■ DIRECTIONS FOR THIS TASK
All lines holding the word "computer" should be located in the records and copied.

■ EXERCISE DATA
══════════
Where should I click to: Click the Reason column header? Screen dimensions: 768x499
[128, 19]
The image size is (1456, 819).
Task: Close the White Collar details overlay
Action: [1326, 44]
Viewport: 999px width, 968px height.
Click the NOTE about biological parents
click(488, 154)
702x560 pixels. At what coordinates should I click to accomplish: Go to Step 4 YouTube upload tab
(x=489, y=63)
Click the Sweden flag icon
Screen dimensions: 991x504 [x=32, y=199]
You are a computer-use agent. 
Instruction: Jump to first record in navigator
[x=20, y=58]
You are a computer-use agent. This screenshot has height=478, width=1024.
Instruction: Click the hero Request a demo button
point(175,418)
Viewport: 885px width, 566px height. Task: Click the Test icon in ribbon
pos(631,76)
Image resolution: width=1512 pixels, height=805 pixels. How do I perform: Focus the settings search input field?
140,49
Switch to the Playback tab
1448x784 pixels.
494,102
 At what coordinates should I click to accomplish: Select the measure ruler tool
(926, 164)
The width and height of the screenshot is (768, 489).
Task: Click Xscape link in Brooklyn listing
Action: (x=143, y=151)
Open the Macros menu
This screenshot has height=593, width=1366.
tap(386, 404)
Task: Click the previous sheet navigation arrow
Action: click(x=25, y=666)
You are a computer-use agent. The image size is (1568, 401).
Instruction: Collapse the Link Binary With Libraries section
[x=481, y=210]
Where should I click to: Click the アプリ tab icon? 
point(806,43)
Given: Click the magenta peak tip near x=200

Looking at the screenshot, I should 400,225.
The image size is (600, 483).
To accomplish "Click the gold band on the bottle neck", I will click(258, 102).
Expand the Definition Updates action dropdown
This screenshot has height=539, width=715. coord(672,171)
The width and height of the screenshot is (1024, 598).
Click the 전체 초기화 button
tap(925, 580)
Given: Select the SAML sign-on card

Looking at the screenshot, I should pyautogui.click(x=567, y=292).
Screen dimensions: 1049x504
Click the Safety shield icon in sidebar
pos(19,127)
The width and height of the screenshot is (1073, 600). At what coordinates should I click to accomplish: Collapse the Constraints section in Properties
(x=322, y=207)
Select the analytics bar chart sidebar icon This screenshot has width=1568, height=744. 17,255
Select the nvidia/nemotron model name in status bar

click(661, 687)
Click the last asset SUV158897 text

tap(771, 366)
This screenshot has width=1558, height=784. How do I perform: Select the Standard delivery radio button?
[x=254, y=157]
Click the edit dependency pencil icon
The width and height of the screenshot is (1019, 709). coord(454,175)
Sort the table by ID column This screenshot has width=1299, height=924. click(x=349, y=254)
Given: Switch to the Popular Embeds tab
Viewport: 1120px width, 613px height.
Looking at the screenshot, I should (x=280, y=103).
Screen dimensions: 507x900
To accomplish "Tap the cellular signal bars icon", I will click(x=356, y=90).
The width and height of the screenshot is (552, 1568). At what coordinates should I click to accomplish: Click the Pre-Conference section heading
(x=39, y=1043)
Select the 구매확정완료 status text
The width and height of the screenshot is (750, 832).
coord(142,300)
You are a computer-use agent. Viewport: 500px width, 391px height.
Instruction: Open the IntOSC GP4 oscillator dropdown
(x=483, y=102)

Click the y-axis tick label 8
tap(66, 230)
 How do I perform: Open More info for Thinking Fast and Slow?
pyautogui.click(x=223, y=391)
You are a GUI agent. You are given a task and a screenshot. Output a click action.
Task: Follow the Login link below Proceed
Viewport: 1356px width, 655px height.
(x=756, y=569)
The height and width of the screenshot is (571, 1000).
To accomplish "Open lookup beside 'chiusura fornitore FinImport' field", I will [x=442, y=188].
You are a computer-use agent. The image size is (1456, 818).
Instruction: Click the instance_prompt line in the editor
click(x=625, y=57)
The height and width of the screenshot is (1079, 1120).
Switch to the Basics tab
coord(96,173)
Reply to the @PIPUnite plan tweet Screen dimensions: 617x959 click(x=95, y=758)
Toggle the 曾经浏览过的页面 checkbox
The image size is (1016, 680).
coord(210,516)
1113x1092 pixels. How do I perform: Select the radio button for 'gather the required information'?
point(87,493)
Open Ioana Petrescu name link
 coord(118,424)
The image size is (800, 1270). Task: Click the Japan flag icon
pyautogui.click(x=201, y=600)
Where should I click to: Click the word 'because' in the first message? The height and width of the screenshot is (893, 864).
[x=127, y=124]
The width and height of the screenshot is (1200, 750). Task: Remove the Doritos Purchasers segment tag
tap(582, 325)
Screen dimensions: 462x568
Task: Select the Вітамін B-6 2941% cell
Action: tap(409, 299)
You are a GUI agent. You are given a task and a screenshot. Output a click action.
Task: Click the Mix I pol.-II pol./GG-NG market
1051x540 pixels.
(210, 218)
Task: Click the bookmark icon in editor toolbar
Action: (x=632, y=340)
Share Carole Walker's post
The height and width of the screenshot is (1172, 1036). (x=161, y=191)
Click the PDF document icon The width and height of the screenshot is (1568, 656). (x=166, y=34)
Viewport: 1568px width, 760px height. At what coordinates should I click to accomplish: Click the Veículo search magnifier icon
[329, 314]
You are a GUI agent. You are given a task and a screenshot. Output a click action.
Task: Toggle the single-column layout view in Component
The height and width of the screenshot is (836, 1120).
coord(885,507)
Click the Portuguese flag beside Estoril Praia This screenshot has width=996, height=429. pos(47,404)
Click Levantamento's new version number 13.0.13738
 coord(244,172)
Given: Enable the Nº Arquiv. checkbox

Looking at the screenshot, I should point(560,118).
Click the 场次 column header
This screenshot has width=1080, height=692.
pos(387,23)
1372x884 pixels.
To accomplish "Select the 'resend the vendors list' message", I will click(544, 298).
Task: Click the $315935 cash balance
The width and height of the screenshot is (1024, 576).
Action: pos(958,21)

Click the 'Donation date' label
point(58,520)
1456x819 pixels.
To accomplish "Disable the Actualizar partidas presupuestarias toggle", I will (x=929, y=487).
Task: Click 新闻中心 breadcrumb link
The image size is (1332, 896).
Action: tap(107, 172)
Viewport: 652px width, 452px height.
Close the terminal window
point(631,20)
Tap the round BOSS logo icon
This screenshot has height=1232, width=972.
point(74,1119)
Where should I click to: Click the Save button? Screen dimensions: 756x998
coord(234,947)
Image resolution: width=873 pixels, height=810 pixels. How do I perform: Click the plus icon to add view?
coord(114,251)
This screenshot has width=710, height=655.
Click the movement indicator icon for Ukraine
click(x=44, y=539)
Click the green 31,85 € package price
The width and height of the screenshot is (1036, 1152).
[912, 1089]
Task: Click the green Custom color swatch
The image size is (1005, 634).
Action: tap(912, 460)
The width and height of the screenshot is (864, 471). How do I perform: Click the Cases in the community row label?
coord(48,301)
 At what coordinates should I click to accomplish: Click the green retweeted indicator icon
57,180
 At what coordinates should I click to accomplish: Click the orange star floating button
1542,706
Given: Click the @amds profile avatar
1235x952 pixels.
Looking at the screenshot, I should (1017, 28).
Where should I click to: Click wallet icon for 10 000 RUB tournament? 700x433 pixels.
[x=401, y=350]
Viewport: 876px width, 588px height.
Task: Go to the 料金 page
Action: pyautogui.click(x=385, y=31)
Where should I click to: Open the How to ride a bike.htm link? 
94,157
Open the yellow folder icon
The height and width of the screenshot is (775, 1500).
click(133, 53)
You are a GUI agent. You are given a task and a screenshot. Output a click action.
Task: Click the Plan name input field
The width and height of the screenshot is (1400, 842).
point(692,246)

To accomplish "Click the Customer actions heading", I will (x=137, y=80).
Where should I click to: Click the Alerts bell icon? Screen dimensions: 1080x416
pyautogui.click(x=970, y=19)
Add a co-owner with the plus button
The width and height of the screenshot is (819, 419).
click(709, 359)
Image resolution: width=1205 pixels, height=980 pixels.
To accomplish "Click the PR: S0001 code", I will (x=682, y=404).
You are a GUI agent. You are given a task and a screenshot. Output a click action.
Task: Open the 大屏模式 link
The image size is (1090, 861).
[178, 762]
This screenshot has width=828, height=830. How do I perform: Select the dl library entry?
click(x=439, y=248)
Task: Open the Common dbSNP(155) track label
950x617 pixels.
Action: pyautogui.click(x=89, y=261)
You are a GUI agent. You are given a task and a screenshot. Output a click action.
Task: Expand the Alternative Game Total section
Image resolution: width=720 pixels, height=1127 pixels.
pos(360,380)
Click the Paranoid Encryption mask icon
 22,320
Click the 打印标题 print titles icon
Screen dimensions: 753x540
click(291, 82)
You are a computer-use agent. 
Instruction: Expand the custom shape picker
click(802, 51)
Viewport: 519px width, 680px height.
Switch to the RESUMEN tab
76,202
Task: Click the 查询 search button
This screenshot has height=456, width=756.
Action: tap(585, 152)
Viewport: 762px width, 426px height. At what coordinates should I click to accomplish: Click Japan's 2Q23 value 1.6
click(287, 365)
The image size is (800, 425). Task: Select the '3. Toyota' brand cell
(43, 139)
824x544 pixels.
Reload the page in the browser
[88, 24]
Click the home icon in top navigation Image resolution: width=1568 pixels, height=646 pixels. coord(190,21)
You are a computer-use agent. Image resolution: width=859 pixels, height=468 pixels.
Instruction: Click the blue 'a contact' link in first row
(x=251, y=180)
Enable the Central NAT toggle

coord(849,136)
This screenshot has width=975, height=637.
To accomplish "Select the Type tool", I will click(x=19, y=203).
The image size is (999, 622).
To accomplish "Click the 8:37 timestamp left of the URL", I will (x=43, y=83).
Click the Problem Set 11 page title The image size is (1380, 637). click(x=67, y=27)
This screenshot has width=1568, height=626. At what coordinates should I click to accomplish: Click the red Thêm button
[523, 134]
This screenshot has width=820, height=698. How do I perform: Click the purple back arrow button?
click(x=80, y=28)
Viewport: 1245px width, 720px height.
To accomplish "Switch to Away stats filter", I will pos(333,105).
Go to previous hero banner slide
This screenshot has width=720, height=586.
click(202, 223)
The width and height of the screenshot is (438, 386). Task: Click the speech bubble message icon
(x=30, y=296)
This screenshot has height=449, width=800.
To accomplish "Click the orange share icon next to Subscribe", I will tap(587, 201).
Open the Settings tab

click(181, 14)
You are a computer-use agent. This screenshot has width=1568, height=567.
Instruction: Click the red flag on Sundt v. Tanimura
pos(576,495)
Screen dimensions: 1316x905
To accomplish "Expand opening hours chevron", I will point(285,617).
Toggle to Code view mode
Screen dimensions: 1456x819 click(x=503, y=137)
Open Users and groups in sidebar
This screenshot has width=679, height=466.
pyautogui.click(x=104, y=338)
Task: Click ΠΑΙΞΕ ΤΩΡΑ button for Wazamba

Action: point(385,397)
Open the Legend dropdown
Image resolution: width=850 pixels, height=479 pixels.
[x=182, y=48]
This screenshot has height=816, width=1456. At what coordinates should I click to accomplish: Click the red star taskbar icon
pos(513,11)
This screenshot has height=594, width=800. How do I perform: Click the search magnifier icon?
══════════
■ SOLUTION TO THIS PROBLEM
You are a computer-use agent. 
You are a computer-use agent. This screenshot has height=478, width=1024.
You are a computer-use agent. The image size is (1568, 401).
You are a computer-use agent. Viewport: 500px width, 391px height.
You are a computer-use agent. The image size is (1456, 818).
You are a computer-use agent. 
You are a computer-use agent. Image resolution: width=859 pixels, height=468 pixels.
You are a computer-use agent. This screenshot has width=1568, height=567.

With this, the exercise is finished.